文:Elinor Mills 翻訳校正:吉井美有2007年12月12日 08時00分

―Googleはなぜそんなにエネルギー事業に真剣に取り組んでいるのですか。エネルギー事業に参入しているのですか。

 われわれはエネルギー事業に参入しています。なぜGoogleが真剣に取り組むかですか?取り組む人もいれば、取り組まない人もいるものです。われわれには、クリーンエネルギーを購入したいというニーズがあります。急成長企業として考えてみたときに、もし解決策の一部とならなければ、われわれ自身が問題の一部になるだろうと気づきました。そして、それは(共同創業者の)Larry(Page氏)やSergey(Brin氏)、そしてわたし、あるいはわれわれの誰にとっても受け入れられないことでした。われわれは問題の一部にはなりたくないのです。

 われわれは、再生可能エネルギーの分野に取り組んでいる新興企業に投資することで、先日行った発表を裏書きする準備があります。今猛烈な勢いで、見つけられる最高のエンジニアの採用を進めていますし、エンジニアだけでなく、科学者、化学者、物理学者、材料科学研究者なども雇っています。真剣かどうかは、われわれの行動を見てもらえばわかるでしょう。

―資源、時間、人事面ではどの程度関わるのですか。

 大きく関わります。その関与には2つの方向性があります。Google.orgは積極的に投資をしていきます。・・・既に多くのベンチャーキャピタル企業と接触があり、パートナーとなれるかどうか打診を受けています。

 また、今回の発表の時点で新設された研究開発部門に、Googleを通して人を雇い入れています。これらは大きな資源ですが、これは始まりに過ぎません。(再生可能エネルギーへの取り組みを行うという)プレスリリースでは資本にして何億ドルになると発言しています。

―この取り組みは今後どのようになっていくのでしょうか。これはいくつかの投資案件で終わるものではないようです。これは非常に大きく、長期的なものになっていくのですか。

 それは、何が起こるかによります。わたしは、RFP(プラグインハイブリッド車についての提案依頼)に対し、予想を7倍も上回る反応があったことに驚いています。これによって、投資のチャンスが大きく広がります。何が出てくるかがわからないと、その質問に答えるのは難しいですね。しかし、われわれは非常に真剣です。

―では、これはGoogle.orgの人の健康を改善し、貧困をなくすというミッションのどの部分に具体的に当てはまるのでしょうか。

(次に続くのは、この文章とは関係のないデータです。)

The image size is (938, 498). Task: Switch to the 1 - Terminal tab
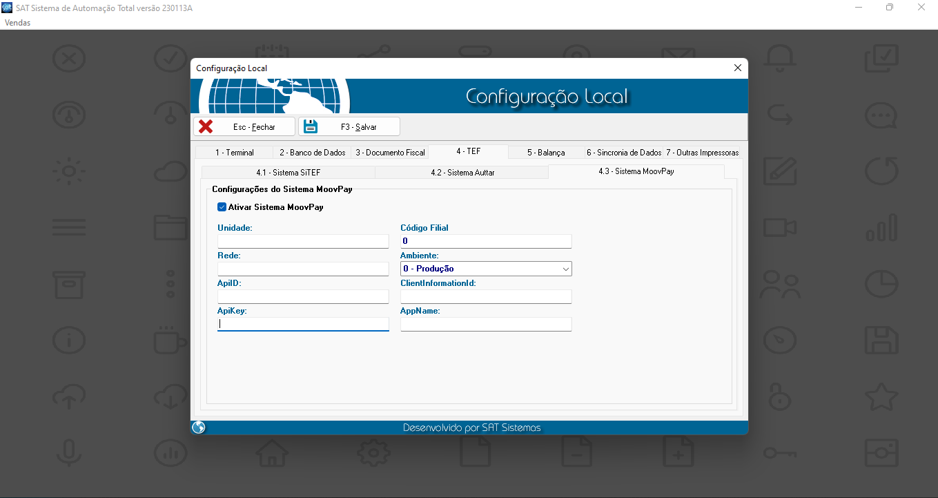coord(234,153)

 われわれには3つの活動領域があります。グローバルな健康問題、貧困の緩和、そして気候変動の緩和あるいは抑制という3つを発表しました。2008年1月にさらに3つの取り組みを発表する予定です。していることはこれだけではないのですが、これらはわれわれにとっても他のすべての人にとっても非常に大事なことです。

―ではわれわれが直面している問題の中で最大なのは気候変動だということでしょうか。今後はどうなるのでしょう。

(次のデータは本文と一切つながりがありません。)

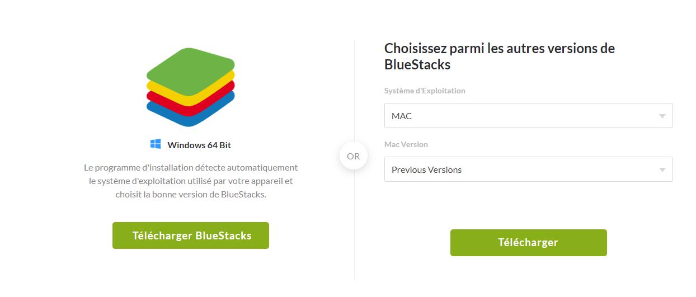696x297 pixels.
Task: Click heading line 'Choisissez parmi les autres versions de'
Action: pyautogui.click(x=499, y=49)
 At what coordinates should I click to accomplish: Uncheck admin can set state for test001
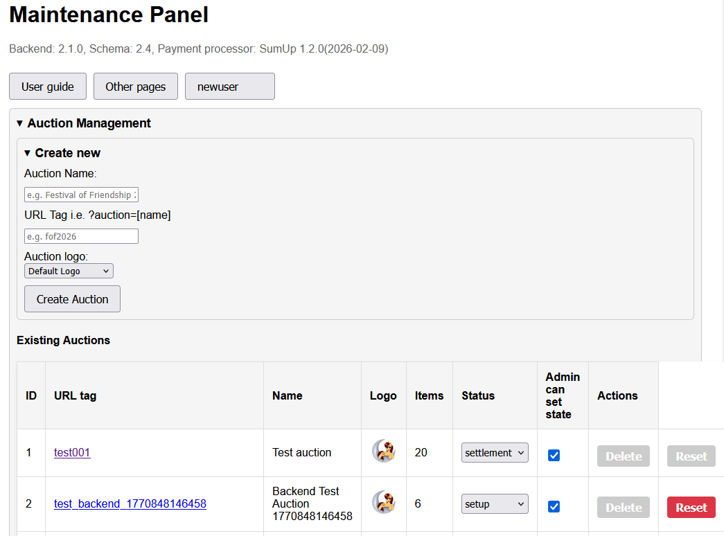pyautogui.click(x=554, y=455)
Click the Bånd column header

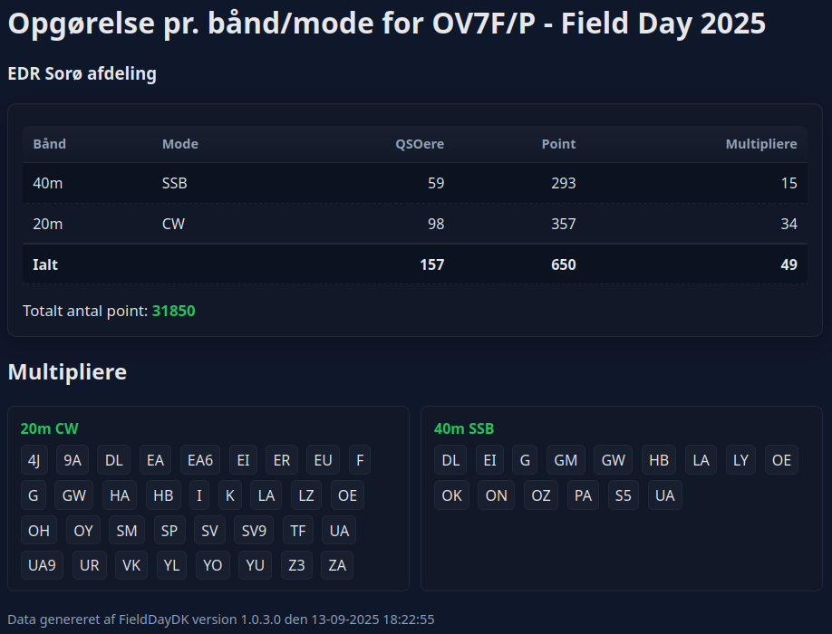50,144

 これが最大の問題であり、その理由は次のようなものです。バングラデシュのマイクロクレジット(小規模の資金を貸し出し、自立を支援する非営利活動を指す)は500万人に融資しており、その多くが女性です。これは支援を受けた人びとの生活を変えました。

 もし、現在予想されている勢いで地球温暖化が進み、今予想されている海面上昇が起これば、これらはすべて洗い流されてしまいます。これは文字通りの意味です。

 現在の予測では、気温は摂氏で2度から4度上昇します。4度から6度上昇するという予想もあります。現在のIPCC(国連の気候変動に関する政府間パネル)は、1メートルから3メートルの海面上昇が起きると述べています。

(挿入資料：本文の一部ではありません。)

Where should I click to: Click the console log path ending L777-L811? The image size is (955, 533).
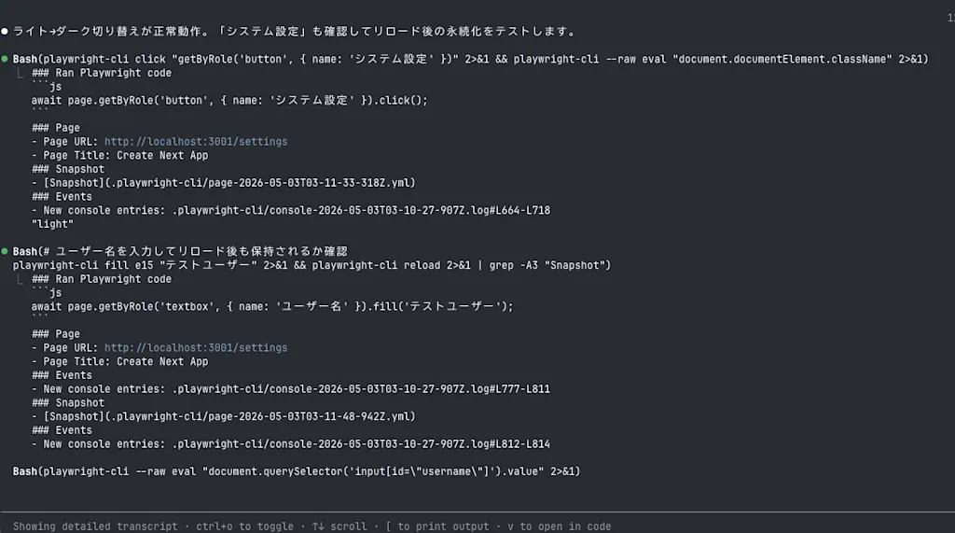(x=361, y=389)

 海面が1ミリ上昇すると、1.5メートルの海岸線が失われます。さらに1メートル海面が上昇すると、海岸線が1マイル小さくなります。

 これは、バングラデシュでは3000万から1億の人が気候変動による難民になることを意味しています。もしこの数字が正しければ、南フロリダ、マンハッタン南端部、そしてサンフランシスコのベイエリアの大部分はこの気候変動の影響を受けます。

 気候変動は、疾病の拡散にも大きな影響があります。蚊は温暖な地域では毎年通常3カ月でいなくなりますが、気温が上昇すると、季節に関係なく蚊がいるようになります。

 これまでの蚊との戦いでは、人間に分があります。蚊は毎年死ぬからです。蚊は毎年ゼロから始めなければなりません。しかし、そうではなくなります。蚊は一年を通じて増え続けることになります。

 英国がアフリカに建設したすべての都市は、6000フィート以上の高地にあります。これは、6000フィート以上の高地では寒すぎて蚊が生きられないからです。

 マラリアはこの高度、季節、緯度を超えて伝染するようになります。今でも150万人の子どもが毎年マラリアで死んでいます。これを防ぐ最もよい方法は気候変動を防止することです。気候変動との戦いに負けることは、マラリアの蔓延防止からみると最悪のことです。